Today, all across America, people with end-stage cancer, ALS (often referred to as “Lou Gehrig’s Disease”) and other diseases are nearing the end of life. They and their loved ones are struggling to grieve and cope. Enamored by medical wizardry to forestall death, we can barely grasp what’s going on when the time comes to say good-bye to a parent or spouse. Yet a time does always come when modern medicine either cannot forestall death, or only at the price of great suffering.
When this happens, one true hope is for an end to suffering and a peaceful passing.
One true dignity is the dignity of acknowledging that hope.
After acknowledgment, the patient’s own values, beliefs and preferences come first. We need to say, “You’re the boss. I’ll support whatever you want.” For to die with dignity is to die in accordance with the hallmarks of a life.
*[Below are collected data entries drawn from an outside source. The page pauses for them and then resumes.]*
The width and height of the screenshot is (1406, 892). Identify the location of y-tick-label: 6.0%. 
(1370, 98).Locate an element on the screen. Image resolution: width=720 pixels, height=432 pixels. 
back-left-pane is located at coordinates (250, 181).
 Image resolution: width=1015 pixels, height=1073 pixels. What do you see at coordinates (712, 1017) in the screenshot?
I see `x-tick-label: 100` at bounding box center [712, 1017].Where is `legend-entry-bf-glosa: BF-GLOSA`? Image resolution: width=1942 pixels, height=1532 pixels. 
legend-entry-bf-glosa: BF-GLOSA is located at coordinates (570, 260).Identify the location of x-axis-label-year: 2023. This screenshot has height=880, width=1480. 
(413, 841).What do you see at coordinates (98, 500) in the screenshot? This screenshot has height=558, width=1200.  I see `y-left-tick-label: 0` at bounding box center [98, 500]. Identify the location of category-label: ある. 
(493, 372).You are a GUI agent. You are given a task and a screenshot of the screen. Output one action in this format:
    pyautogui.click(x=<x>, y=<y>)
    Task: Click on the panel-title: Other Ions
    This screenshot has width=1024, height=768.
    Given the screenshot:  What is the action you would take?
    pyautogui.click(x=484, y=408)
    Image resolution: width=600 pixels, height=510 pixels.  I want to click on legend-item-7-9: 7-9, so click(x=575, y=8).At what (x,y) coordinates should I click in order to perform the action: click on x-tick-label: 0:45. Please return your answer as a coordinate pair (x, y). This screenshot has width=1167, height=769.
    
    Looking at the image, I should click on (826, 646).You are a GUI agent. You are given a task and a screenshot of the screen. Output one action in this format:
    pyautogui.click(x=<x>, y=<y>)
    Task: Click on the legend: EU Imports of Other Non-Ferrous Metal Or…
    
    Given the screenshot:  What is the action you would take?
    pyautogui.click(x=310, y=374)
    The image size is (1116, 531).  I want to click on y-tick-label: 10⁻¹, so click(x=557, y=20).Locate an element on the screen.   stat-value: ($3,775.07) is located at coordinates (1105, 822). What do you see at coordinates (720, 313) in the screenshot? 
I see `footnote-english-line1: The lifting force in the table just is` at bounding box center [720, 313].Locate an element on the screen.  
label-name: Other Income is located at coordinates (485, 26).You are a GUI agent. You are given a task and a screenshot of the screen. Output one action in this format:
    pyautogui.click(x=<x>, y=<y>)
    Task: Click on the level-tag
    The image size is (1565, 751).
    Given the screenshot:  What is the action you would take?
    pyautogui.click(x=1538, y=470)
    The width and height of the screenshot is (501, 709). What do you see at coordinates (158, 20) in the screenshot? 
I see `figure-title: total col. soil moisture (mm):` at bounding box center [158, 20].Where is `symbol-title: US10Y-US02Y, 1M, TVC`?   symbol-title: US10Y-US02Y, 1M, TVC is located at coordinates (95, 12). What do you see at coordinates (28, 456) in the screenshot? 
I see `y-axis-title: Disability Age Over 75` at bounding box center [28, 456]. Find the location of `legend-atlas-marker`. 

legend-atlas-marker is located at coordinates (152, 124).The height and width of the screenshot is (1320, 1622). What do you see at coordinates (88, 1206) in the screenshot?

To die with dignity is to seal a life’s meaning.
For many, control is fundamental to dignity as well. For them, ending life in an ICU, amid wires, tubes and machines is not a death with dignity. Nor is ending life in pain, delirium, or coma. Some will want medication they may take in their own time, to die peacefully and escape needless and brutal suffering. We love them, so we want what they want.
National polls consistently show the vast majority of Americans want the right to choose their medical treatment at the end of their life. A 2012 national poll by Republican pollster Frank Luntz showed 84 percent agree that: “How a terminally ill person chooses to end his/her life should be an individual decision and not a government decision.”
This widespread support is the driving force behind action to enable end-of-life choice in numerous diverse states, including: Kansas, Massachusetts, New Hampshire, New Jersey and Vermont.
In February, the New Jersey Assembly Health & Human Services Committee approved an aid in dying bill by a 7-2 vote. The Vermont House soon will consider a similar bill already approved by the Vermont Senate. If successful, Vermont will become the first legislature to pass an end-of-life choice law.
Oregon voters approved the first-in-the nation Death with Dignity Act in 1994 and Washington voters approved a similar law in 2008. In 2009, the Montana Supreme Court ruled in a case brought by Compassion & Choices, Baxter v. Montana, that it does not violate state public policy in Montana for a physician to provide aid in dying to a mentally competent, terminally ill adult. These laws empower patients with a six months prognosis, who are mentally competent and capable of self-administering medication, with an aid-in-dying option.
Some question the need for these laws, since few people (1 in 500) in Oregon die with prescribed medication. But many more (1 in 6) consider the option and many complete the eligibility process and never ingest the medication. Thousands achieve comfort and peace of mind, knowing they have choices. Fifteen years of experience reveals no evidence of abuse, coercion or negative impact on hospice care.
Our parents and their loved ones need support for their values and choices. Doctors need assurance the law allows them to honor their patients’ wishes.
Death with dignity should not be confused with assisted suicide. Those already dying are not “suicidal” for wanting their life to end in love and peace, not agony and despair.
Barbara Coombs Lee is president of the end-of-life choice advocacy and support group, Compassion & Choices. Previously, she was a nurse and physician assistant for 25 years before becoming a private attorney and a chief petitioner of the first-in-the nation Oregon Death with Dignity Act.